A 25 kg bear slides, from rest, 12 m down a lodge pole pine tree, moving with a speed of 5.6 m/s just before hitting the ground. (a) What change occurs in the gravitational potential energy of the bear-Earth system during the slide? (b) What is the kinetic energy of the bear just before hitting the ground? (c) What is the average frictional force that acts on the sliding bear?

The mass of the bear is 25 kg.

The distance travelled by bear is 12 m.

The speed of the bear just before hitting the ground is 5.6 m/s.

Total energy of the bear – earth system is conserved.

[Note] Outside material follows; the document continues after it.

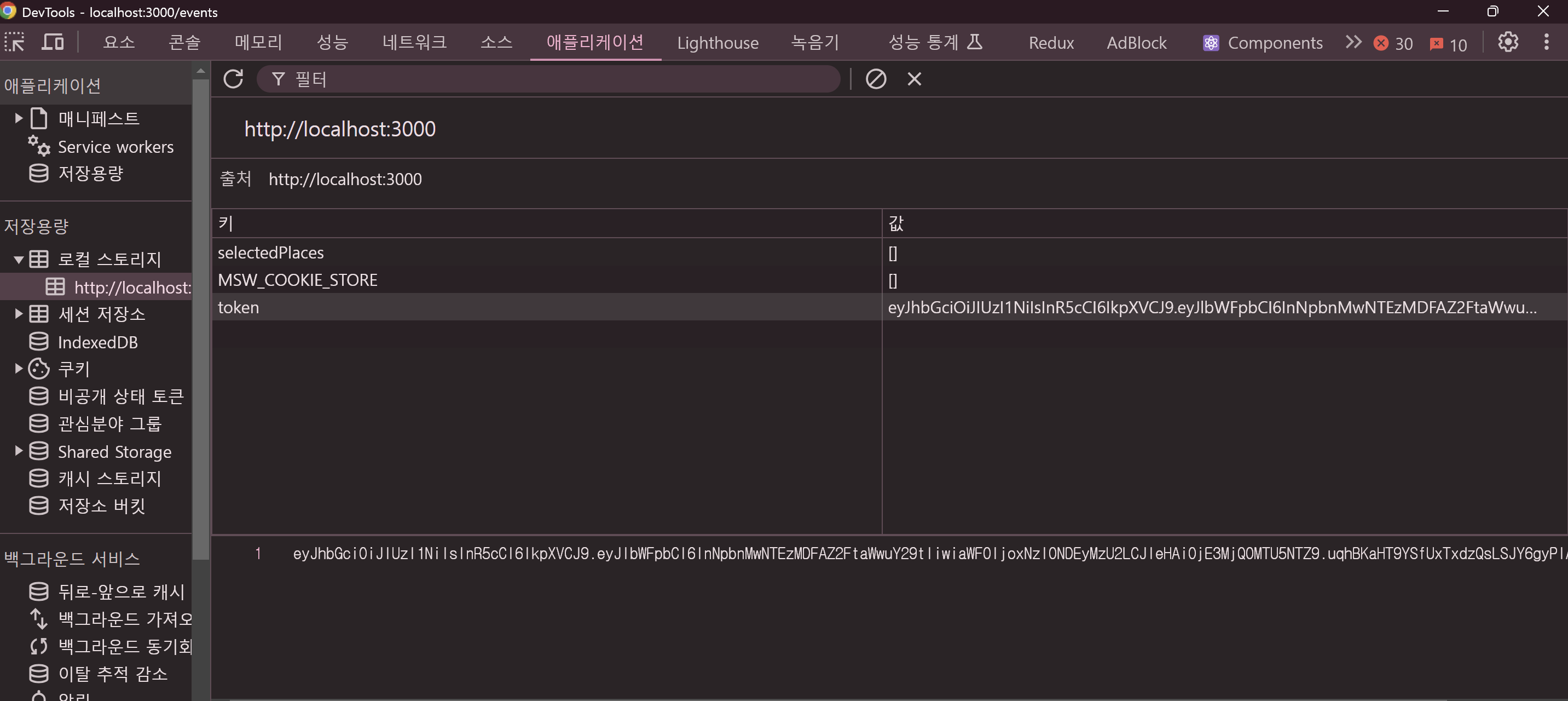
Task: Delete selected entry with X icon
Action: [913, 79]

The potential energy at the top of the tree is converted to kinetic energy as it reaches the bottom, and some amount of energy is lost during the motion due to friction.

Formulae are as follow:

Potential energy,$PE=mgh$

Kinetic energy,$KE=\frac{1}{2}m{v}^2$

$\mathrm{Frictional}\mathrm{force}=\mathrm{Energy}\mathrm{lost}/\mathrm{distance}\mathrm{travelled}$

The potential energy of the bear at the top of the tree is given by,

$$\begin{gathered} PE=U_f-U_i \\ =-mgh \\ =-25\mathrm{kg}\times 9.8\mathrm{m}/{\mathrm{s}}^2\times 12\mathrm{m} \\ =-2.9\times {10}^3\mathrm{J} \\ =-2.9\mathrm{kJ} \end{gathered}$$

Hence, the change in gravitational energy of the bear-earth system is -2.9 kJ.

Thekinetic energy of the bear just before hitting the ground is given by,

$$\begin{gathered} KE=\frac{1}{2}m{v}^2 \\ =\frac{1}{2}\times 25\mathrm{kg}\times {\left(5.6\mathrm{m}/\mathrm{s}\right)}^2 \\ =3.9\times {10}^2\mathrm{J} \end{gathered}$$

Hence, the kinetic energy of the bear just before hitting the ground is $3.9\times {10}^2\mathrm{J}$.

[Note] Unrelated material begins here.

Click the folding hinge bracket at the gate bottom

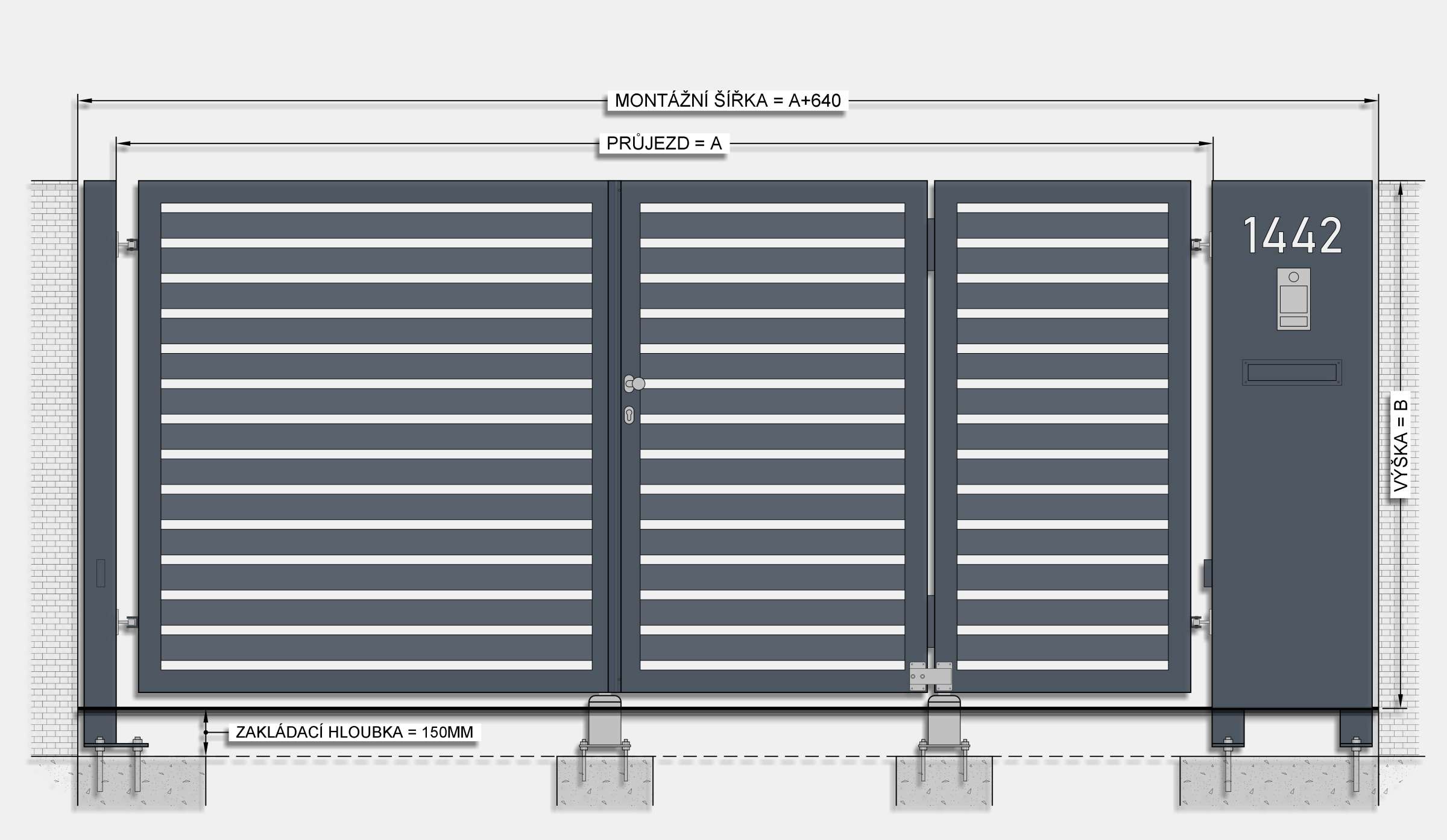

Due to frictional force acting on the bear, some of its initial PE is lost during its travel to the bottom of the tree. Thus, the energy lost during the travel is calculated as,

$$\begin{gathered} ∆E=PE\left(\mathrm{at}\mathrm{the}\mathrm{top}\right)-KE\left(\mathrm{at}\mathrm{the}\mathrm{bottom}\right) \\ ∆\mathrm{E}=2.9\times {10}^3-3.9\times {10}^2 \\ =2510\mathrm{J} \end{gathered}$$

This energy loss is related to the frictional force as,

$$\begin{gathered} ∆E=F_{f}d∆F_f \\ =\frac{∆E}{d} \\ =\frac{2510}{12} \\ =2.10\times {10}^2\mathrm{N} \end{gathered}$$

Hence, the energy loss is related to the frictional forceis$2.10\times {10}^2\mathrm{N}$.

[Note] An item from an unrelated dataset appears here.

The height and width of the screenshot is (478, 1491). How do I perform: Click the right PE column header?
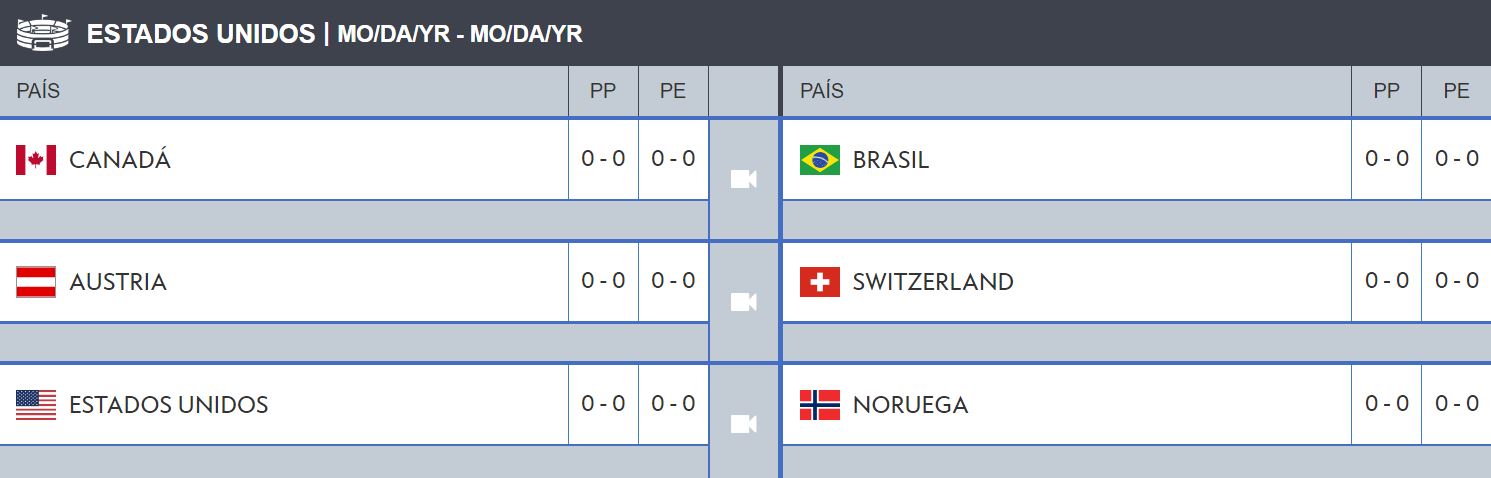click(1457, 91)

Therefore, the law of conservation of energy holds true for the bear-earth system. The total energy at the top of the tree is potential energy, some part of which is converted to kinetic energy at the bottom of the tree, and some part is lost due to the frictional force acting on the bear.